# KA24DE Need expert help for timing issues



## brockmandl (Dec 9, 2007)

Per a previous post, I replace the head on my recently obtained 1995 Altima GXE w/ the 2.4 liter dual over head cams.

1st problem - I pulled the head with out marking anything
2nd problem - I bought a head and cam set from a salvage yard and they didn't mark anything either.

So - when I put the car back together, I used the online manual that I was graciously point to from this sight.

I had #1 piston up, placed on head gasket, put on head, torqued per instructions, placed cam closest to the front of the car (I placed w/ dot at 1 o'clock) then the cam closest to the firewall (I place it in the 11:00 o'clock).

This is what I thought I interpreted via the manual and other online info.
I'm thinking that both cams should be at the 1 o'clock.

The car will start but will not idle, at 3000 rpm rev up the car sounds like it normally would but I even has pressure pushing out the air box.

Can any one give me advise?

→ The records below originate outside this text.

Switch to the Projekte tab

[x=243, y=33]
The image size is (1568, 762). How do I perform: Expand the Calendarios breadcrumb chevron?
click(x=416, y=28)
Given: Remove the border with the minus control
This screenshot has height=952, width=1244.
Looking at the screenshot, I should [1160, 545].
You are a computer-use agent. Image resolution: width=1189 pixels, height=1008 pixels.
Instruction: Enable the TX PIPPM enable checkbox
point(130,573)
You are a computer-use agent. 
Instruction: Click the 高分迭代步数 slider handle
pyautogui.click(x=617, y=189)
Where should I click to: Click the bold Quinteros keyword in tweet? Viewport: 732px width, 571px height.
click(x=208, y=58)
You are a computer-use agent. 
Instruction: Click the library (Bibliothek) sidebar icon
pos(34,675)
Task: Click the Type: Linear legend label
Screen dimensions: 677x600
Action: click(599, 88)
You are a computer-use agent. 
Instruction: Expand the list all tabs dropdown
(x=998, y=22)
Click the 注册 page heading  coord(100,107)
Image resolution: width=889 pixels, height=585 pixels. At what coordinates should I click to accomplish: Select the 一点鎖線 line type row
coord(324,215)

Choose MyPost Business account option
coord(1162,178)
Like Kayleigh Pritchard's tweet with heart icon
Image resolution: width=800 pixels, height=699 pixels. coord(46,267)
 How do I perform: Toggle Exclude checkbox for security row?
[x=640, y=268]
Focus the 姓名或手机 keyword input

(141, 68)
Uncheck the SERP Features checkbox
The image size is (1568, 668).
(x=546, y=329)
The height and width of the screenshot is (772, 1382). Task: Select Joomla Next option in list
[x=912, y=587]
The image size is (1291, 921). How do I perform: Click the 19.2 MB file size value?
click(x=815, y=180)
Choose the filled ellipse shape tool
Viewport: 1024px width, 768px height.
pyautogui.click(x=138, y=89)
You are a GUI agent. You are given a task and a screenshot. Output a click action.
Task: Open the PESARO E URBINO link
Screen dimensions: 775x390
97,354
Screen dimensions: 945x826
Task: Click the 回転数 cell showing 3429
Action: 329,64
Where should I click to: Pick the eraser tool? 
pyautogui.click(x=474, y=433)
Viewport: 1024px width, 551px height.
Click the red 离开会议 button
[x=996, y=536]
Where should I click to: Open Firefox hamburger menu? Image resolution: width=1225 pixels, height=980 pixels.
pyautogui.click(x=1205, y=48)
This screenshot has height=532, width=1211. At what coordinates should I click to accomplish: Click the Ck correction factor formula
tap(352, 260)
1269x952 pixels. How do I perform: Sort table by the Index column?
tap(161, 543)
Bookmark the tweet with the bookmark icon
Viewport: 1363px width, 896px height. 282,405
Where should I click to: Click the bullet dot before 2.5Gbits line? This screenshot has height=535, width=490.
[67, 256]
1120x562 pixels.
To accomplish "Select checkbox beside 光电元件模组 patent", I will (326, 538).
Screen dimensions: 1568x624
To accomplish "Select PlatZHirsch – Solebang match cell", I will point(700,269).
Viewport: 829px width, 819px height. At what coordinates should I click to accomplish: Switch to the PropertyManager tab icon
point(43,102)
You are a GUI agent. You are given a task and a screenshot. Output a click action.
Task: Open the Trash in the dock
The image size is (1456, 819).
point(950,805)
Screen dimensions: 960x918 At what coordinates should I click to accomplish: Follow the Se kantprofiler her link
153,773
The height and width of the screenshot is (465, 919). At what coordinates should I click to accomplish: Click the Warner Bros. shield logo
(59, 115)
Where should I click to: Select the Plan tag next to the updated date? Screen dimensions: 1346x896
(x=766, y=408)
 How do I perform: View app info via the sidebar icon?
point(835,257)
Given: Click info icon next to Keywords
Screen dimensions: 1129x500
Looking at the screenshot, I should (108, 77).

I can't be far off and am wanting to complete.

Thanks -


----------



## brockmandl (Dec 9, 2007)

*Going Crazy -- need some Love*

I have pulled the cams and attempted to readjust my timing about 6 times now...
You has the LOVE??
I need some serious direction.

As mention in my other post - 
I replaced the head and gaskets -- 
1st start attempt fired while holding gas -- sounded good at 3 thou RPM.
I've readjusted about 5 more times and all just turn with no real attempt to kick over. I do notice that the 1st turn each time I get a little back fire.

Help......


----------



## Mr.Nissan (Nov 23, 2007)

Go to Nissan Enthusiast Forums - Engine Performance (1993-2001)
they have more people who respond faster, there are more people in that board
Check your timing


----------